<<<<

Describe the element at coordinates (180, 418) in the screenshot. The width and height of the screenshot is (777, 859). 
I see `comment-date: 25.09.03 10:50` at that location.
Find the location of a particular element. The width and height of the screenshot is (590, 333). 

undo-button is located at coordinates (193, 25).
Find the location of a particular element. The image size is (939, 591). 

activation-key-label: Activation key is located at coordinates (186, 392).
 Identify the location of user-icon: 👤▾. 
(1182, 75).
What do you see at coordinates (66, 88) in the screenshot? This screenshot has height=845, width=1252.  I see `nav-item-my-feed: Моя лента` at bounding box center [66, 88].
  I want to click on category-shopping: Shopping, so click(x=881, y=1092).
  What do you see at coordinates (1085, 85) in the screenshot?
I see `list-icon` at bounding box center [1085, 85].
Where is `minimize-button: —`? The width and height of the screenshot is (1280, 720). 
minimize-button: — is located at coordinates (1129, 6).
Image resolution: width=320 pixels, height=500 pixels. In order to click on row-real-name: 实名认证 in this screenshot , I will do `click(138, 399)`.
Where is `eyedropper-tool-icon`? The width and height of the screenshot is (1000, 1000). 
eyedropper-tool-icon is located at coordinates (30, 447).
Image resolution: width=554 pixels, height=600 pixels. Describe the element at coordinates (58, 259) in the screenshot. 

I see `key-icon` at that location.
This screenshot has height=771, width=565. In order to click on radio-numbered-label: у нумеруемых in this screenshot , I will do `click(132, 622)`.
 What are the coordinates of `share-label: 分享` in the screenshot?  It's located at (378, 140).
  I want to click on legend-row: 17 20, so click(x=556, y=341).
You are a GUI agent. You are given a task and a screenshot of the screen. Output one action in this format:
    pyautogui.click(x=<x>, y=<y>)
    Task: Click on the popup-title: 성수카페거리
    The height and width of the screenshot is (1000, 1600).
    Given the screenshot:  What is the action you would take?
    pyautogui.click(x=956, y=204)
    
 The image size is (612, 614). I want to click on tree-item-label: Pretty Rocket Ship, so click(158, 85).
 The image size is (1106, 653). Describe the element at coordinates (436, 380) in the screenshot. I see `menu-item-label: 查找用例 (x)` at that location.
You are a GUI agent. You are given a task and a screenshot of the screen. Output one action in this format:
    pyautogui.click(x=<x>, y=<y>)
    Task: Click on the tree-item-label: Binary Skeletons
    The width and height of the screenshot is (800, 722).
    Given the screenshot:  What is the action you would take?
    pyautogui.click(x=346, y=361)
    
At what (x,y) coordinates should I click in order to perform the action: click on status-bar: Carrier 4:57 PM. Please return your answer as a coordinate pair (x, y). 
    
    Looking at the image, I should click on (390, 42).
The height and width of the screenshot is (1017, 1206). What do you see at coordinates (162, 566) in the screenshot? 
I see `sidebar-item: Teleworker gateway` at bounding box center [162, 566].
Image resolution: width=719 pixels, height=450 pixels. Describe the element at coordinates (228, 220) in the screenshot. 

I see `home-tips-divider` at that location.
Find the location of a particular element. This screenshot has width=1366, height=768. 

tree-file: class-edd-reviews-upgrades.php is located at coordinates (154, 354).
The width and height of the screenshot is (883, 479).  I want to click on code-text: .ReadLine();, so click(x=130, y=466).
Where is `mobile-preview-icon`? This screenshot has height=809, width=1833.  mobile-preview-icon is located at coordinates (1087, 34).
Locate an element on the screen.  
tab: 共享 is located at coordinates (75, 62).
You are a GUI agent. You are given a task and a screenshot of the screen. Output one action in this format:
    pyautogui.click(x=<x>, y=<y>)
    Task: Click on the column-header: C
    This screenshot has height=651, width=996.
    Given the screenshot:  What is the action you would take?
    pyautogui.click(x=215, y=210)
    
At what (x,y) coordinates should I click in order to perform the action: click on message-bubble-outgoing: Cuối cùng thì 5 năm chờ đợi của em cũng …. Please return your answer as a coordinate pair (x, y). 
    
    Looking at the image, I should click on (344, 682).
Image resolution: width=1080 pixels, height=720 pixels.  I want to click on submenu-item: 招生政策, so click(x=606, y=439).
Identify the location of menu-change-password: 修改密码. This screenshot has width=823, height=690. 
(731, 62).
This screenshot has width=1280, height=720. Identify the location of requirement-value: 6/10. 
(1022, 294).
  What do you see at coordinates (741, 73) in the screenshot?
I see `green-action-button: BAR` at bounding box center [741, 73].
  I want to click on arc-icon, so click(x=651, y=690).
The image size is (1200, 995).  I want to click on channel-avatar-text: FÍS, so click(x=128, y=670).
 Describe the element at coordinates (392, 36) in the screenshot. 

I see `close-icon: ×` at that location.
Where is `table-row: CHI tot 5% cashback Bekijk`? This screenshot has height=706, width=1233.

>>>>

ACTION ITEM: Gather every line of the records above that contains the string "label".

RESULT:
activation-key-label: Activation key is located at coordinates (186, 392).
This screenshot has height=771, width=565. In order to click on radio-numbered-label: у нумеруемых in this screenshot , I will do `click(132, 622)`.
 What are the coordinates of `share-label: 分享` in the screenshot?  It's located at (378, 140).
 The image size is (612, 614). I want to click on tree-item-label: Pretty Rocket Ship, so click(158, 85).
 The image size is (1106, 653). Describe the element at coordinates (436, 380) in the screenshot. I see `menu-item-label: 查找用例 (x)` at that location.
    Task: Click on the tree-item-label: Binary Skeletons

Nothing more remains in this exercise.